– У вас что, этого лейтенанта нечем занять?!
И тогда его прикомандировали еще на один экипаж, на который давным-давно повесили лишний винт – ну, то есть на этом экипаже и с кораблем, и без него всегда лишний винт числился, – так вот, прикомандировали этого орла, и он списал им все винта вообще – два настоящих и один тот, что повесили, – то есть лодка была, а винтов у нее уже не было.
И тогда на том корабле возник праздник, и командир корабля капитан первого ранга Титьков по кличке Чума, который был таким интеллигентом – просто жуть: матом не ругался и был вообще весь никакой, который даже экипаж самостоятельно не мог по домам распустить – все звонил комдиву и спрашивал разрешения, а если кого из офицеров хотел обозвать, то говорил в сердцах: «Негодяй! У меня нет слов, негодяй!», – так вот, этот командир, на которого обожали вешать всех собак, после списания всех винтов впал в натуральное счастье, носился по пирсу, как оглашенный, ненормальный философ, как какой-нибудь Гракх Бабеф, и, наверное, первый раз в жизни ругался по-нехорошему и, показывая рукой на свое причинное место, предлагал кому-то, неизвестно кому, где-то там наверху – его попробовать.
И все его понимали, потому что сами только этим все и жили.
В смысле этим самым местом.
Ой,городок!
Ой, городок, городок, и чего ты только не видел, чего тут только не было, не происходило; я имею в виду жизнь как непрекращающиеся половые взаимоотношения, и половые взаимоотношения в лучшем смысле этого слова, под которыми я всегда понимал настоящую жизнь.
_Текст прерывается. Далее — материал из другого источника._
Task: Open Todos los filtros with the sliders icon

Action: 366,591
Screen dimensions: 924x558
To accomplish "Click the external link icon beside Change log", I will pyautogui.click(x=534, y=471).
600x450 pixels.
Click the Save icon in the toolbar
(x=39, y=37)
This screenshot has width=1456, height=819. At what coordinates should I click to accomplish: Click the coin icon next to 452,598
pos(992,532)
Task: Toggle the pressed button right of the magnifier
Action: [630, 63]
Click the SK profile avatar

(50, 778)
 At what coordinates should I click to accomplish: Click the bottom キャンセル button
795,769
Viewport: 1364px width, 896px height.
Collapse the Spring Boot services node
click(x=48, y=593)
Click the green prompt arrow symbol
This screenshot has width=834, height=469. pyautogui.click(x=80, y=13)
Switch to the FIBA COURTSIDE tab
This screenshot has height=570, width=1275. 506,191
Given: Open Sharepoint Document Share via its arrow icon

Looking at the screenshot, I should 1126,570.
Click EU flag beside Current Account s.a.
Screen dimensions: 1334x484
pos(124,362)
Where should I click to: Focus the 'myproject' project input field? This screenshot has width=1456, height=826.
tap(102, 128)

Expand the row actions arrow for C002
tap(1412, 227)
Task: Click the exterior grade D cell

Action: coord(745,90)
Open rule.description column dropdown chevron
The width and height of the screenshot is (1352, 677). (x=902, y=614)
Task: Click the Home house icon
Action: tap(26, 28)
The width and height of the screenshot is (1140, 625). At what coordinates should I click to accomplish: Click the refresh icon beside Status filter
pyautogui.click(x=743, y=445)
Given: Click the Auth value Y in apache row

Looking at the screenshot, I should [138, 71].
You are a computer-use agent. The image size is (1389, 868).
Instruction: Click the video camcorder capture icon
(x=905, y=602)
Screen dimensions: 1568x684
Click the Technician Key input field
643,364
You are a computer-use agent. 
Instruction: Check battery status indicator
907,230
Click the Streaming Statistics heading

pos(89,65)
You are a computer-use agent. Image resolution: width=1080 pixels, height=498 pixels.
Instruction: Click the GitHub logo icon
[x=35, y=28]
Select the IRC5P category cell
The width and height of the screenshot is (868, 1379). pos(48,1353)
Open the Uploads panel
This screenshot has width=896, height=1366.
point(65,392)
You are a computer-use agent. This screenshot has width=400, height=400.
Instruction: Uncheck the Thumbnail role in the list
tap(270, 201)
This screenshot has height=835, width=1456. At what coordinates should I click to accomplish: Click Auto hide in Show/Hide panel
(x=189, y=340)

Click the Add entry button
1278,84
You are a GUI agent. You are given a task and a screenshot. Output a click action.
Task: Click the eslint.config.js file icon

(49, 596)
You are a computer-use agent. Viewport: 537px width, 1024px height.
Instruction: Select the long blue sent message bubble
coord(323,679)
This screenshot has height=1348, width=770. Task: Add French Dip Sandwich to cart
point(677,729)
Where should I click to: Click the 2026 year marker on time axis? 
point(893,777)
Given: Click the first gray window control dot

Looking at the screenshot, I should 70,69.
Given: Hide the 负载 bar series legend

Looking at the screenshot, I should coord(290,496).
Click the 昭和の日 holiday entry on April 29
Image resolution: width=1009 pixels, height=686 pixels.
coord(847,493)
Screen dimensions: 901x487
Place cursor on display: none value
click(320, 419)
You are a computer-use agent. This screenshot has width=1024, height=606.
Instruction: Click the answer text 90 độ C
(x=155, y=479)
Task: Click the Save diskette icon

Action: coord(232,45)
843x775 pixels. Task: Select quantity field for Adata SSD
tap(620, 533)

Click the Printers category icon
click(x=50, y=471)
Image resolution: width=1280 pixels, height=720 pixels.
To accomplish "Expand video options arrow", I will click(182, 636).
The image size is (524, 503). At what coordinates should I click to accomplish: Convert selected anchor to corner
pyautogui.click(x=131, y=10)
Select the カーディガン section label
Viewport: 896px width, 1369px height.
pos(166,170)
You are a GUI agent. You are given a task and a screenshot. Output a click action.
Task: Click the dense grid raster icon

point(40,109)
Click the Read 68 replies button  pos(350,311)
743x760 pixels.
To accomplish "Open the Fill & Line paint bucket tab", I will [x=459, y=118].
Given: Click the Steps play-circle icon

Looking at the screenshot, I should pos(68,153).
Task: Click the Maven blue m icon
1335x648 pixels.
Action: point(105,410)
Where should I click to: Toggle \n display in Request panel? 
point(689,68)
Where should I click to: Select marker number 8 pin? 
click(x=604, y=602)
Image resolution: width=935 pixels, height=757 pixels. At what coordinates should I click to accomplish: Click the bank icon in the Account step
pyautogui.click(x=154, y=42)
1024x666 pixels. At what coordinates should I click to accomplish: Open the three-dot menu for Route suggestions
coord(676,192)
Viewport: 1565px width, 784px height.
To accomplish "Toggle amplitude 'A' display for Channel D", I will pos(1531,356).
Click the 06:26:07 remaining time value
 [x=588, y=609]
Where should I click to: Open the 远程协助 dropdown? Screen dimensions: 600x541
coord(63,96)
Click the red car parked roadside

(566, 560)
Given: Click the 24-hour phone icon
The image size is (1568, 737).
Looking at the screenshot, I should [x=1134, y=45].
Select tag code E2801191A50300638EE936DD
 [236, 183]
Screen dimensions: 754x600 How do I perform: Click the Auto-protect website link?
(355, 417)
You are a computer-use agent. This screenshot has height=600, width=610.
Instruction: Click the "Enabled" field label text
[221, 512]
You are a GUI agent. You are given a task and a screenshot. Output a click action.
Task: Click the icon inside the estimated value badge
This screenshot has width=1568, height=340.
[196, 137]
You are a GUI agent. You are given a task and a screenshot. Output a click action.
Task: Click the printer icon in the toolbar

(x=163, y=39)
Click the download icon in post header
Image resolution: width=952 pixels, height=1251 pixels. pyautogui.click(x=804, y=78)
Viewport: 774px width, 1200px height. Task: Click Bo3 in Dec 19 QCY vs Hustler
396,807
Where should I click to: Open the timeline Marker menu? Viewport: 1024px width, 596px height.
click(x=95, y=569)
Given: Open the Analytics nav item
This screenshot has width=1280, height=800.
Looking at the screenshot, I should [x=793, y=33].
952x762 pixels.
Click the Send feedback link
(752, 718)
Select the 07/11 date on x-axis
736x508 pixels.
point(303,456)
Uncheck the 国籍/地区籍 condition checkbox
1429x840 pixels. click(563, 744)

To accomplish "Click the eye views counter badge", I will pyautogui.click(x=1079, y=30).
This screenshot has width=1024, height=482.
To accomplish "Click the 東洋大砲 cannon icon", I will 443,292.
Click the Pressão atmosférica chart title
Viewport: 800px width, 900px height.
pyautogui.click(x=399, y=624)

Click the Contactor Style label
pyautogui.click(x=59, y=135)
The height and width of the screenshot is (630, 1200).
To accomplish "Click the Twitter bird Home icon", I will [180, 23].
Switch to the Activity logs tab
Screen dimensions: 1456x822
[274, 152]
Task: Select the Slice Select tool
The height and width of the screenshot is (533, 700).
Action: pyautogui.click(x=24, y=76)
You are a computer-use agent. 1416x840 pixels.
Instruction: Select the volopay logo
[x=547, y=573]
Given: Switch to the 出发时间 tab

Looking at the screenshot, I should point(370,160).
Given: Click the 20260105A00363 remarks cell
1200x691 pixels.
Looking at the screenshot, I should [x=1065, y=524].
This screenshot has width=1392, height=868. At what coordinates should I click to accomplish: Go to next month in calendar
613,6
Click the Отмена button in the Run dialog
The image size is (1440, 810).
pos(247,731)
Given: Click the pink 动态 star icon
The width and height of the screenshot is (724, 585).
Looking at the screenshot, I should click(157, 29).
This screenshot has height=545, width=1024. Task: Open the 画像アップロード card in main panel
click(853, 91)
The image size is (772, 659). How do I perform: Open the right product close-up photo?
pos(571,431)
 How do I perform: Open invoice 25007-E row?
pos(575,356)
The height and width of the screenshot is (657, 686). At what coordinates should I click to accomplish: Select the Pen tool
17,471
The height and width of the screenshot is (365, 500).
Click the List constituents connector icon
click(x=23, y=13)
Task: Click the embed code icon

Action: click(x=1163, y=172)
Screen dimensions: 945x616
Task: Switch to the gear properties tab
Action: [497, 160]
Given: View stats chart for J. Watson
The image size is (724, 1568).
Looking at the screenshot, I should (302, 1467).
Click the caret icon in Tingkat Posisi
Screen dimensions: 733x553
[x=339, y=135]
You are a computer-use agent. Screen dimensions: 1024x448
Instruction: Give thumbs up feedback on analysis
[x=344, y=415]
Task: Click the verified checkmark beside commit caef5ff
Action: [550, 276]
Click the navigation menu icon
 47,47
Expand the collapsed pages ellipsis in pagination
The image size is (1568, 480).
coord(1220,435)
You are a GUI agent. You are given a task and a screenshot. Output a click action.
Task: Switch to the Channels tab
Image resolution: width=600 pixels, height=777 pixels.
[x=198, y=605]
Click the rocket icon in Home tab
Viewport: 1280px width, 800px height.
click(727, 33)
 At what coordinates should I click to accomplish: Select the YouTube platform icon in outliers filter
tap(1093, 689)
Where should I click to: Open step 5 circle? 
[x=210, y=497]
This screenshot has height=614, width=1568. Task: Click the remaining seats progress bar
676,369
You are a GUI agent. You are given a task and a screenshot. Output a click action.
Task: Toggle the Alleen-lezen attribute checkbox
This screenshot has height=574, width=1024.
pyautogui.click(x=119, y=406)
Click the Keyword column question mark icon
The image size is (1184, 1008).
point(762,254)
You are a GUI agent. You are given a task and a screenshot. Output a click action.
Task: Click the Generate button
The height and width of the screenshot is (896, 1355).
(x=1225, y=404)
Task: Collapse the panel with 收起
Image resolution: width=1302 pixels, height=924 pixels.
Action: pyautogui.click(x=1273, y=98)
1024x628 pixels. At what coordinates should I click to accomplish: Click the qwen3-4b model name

Представьте себе все дома у нас в городке в разрезе, и ведь на всех этажах одновременно и порознь, чаще всего глубокой ночью, реже по утрам, прошибает пот, скачут, дрожат кровати – идет результативная работа. За исключением, конечно, адмиральского домика, потому что если его утром разрезать быстренько, то все адмиралы окажутся на горшках, и думать они будут только о росте нашей боеготовности. (Давно замечено: чем меньше у человека, семенной жидкости, тем больше он думает о росте боеготовности. И чем больше у человека семенной жидкости, тем меньше он думает о всякой ерунде.) Зато во всех других домах все мысли были только о самом необходимом, о самом осязаемом, и трудились люди на ниве половой – я не знаю – просто не щадили себя, и если бы атмосфера позволяла, то трудились бы не только в домах, но и вокруг: на чердаках, в подвалах, в кустах. И казалось, все здесь ощущают, что им мало осталось жить – может быть, два года, или два месяца, или два дня, а возможно, и два часа, две минуты, две секунды, и за это время нужно кого-нибудь поймать и вмочалить.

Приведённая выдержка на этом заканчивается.